Alaaddin'e  bir disk uzattı. Kapağında, Alaaddin'i çok uzaktan andıran, yakışıklı bir genç adamın, deri ceketle poz verdiği bir fotoğraf vardı. Kapaktaki gösterişli yazıları okudu: “ALAADDİN” ------ “ŞEYTAN DOLDURUR

Alaaddin mutluluktan uçuyordu. Tacir çayını bitirdi: “Gelelim ödeme konusuna.Biliyosun, normalde ödeme tek seferde, anlaşmanın 24. yılında yapılır. Ama ben seni sevdim, efendi çocuksun, güzel bir kardeşimsin. Bu yüzden sana kolaylık yapacam. Ödemeyi 4 taksitte yaparsın. Her 6 yılda bir uğrarım ve ruhunun dörtte-bir'lik parçalarını alıp giderim. Şimdi 26 olduğuna göre de, 50 yaşına geldiğinde ruhunun son çeyreği için gelirim, seni de alırım ve hep beraber döneriz.”

“Nereye?”

“Nereye olacak yeğenim? Bizim çukura. Biraz sıcaktır, ama merak etme, orada senin kafanda bir sürü ünlü var! Politikacılar, iş adamları, yazarlar, şarkıcılar, oyuncular, futbolcular, mankenler... Dediğim gibi çok sıcak bir ortamdır. Muhabbeti bir kurdunuz mu sonsuzluk göz açıp kapayıncaya kadar geçer.” 

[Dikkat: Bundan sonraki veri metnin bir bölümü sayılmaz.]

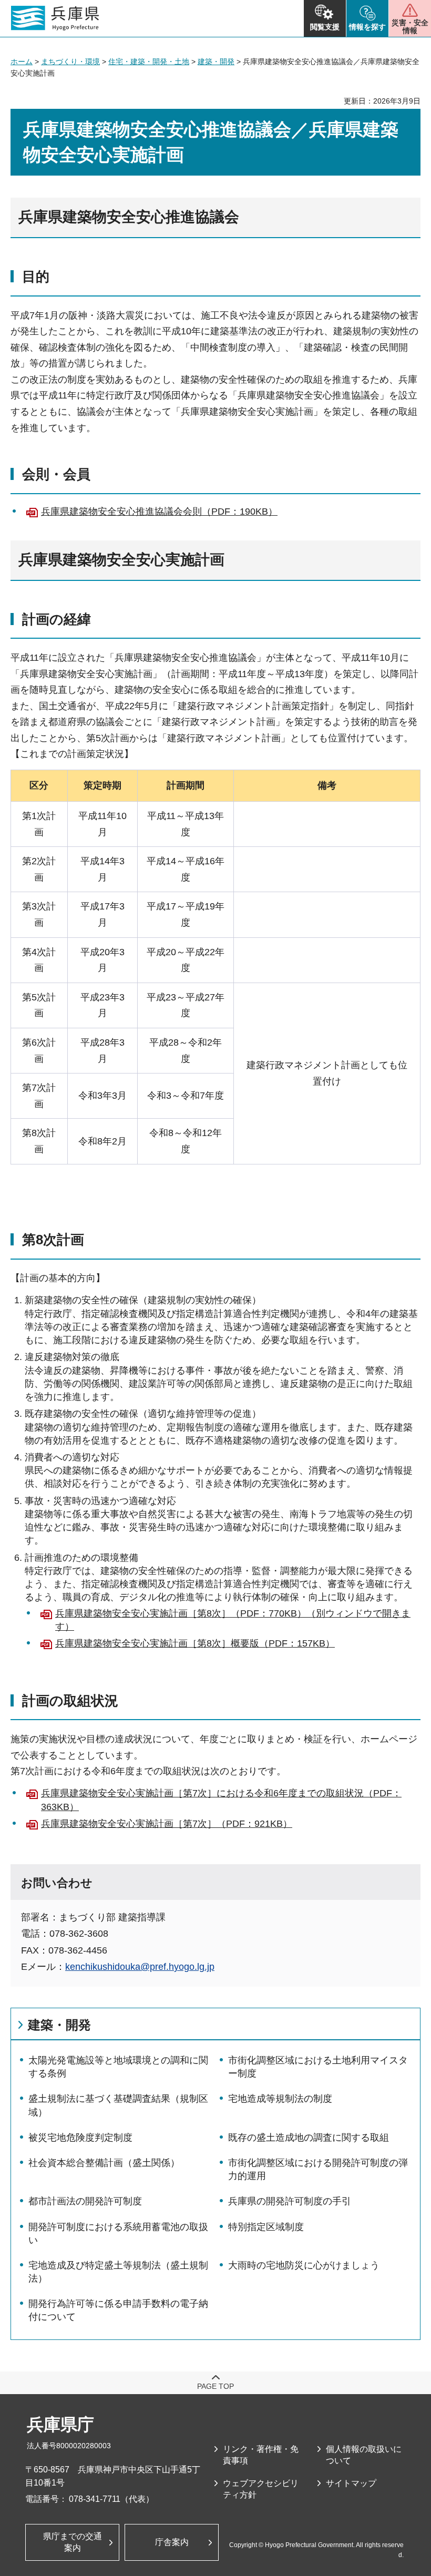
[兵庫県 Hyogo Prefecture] (55, 18)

Alaaddin'in gözü masanın üzerinde duran, yarısı bir dosyanın altında kalmış pirinçten isim levhasına ilişti birden. Genel Müdür'ün isminin yarısı görünüyordu: “ME-------” Alaaddin ürperdi ve Özfağust'nun kendisine uzun uzun bahsettiği o korkunç ismi farkında olmadan mırıldandı: “Mephistopheles!”

“Bilemedin” diye düzeltti Tacir, isim levhasının üzerindeki dosyayı kaldırıp adının tamamını Alaadin'e gösterirken: “MEDYA”

Müdür Bey çekmeceden belgeler çıkarttı. “Şimdi şu kontratı doldurup kendi kanınla imzalıyorsun. Ondan sonra Mega-star Alaaddin dönemi resmen başlıyor. Hayırlı olsun yeğenim. Uzat bakalım elini. Anlaştık değil mi?”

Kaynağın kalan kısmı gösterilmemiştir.